Taken in light of what I’ve been reading in TQR, I’d have to say that there was a proper procedure which probably wasn’t followed prior to leaking this information (whistleblowing in the military is protected, the same as whistleblowing by civil servants). So, the person doing this … well, certainly didn’t follow procedure. I don’t know how I feel about that, particularly, but I must say that there’s a definite agenda on the part of WikiLeaks, and I’m not entirely certain that I can fathom it. Nor do I wish to, particularly. I am fairly amazed, though, that nobody’s asking questions about the motivation and procedural correctness surrounding this leak. I read lots about WikiLeaks in general, but nothing about how any grievance could have been addressed within the military rather than dumping masses of data into the public domain.

Woodlands 4

The latest article, in which der Spiegel paints a grim picture of unsecured, military databases being carried off when military drones crash … well, that bothers me just a bit, because I’d like to think that somebody bright enough to design a remote-controlled weapons platform would at least know how to secure the thing from having its data stripped out by an opponent. I mean, 5 minutes of thought says to me:

  1. Encrypt the hard-drive using strong encryption,
  2. Require an external key be provided to even launch the operating system (on a USB stick, or something of the like),
  3. Load in some encrypted keystores onto each of the onboard missiles when the platform is initialized, such that they are required for boot in the event of radio-loss
  4. Continually update the encryption requirements as those missiles are spent (so that, when the device reestablishes radio communication, you’d be able to remotely boot the system, or could provide a missing key),
  5. Design the system to go into a safe shut-down in the event of a certain number of minutes of radio silence, or upon a signal provided by an impact-sensor.

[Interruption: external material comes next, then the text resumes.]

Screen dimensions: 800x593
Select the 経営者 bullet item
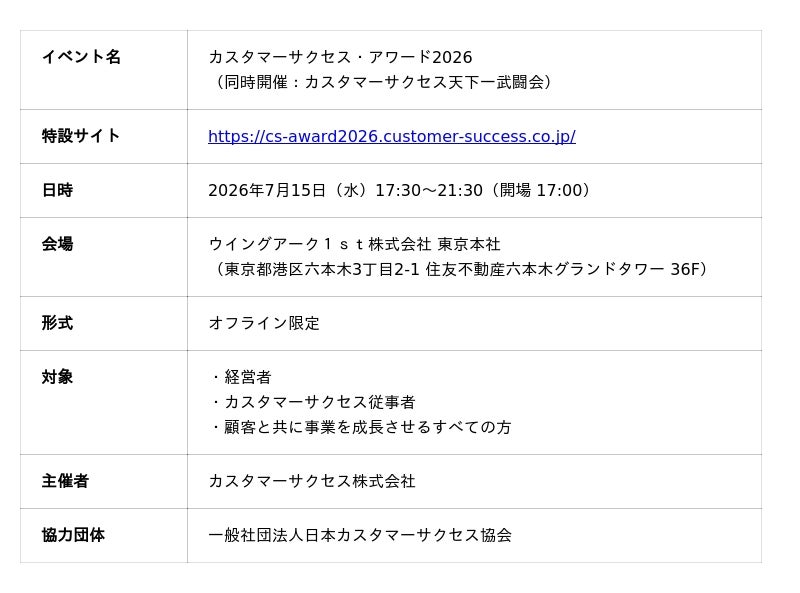point(246,378)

Now, that probably sounds like a lot of gibberish … but, basically, it would require a monetary expenditure which far outstrips the value of data supposedly “lost to insurgents.” Does anybody believe that, in addition to the “remote-controlled ‘zero-out’ procedure,” the manufacturers didn’t include an extra $100 worth of hardware (and free software) to make these things less vulnerable? When their per-unit price is supposedly around $4.5 million each? Please.

This is not a political rant, this is merely a rant against stupidity.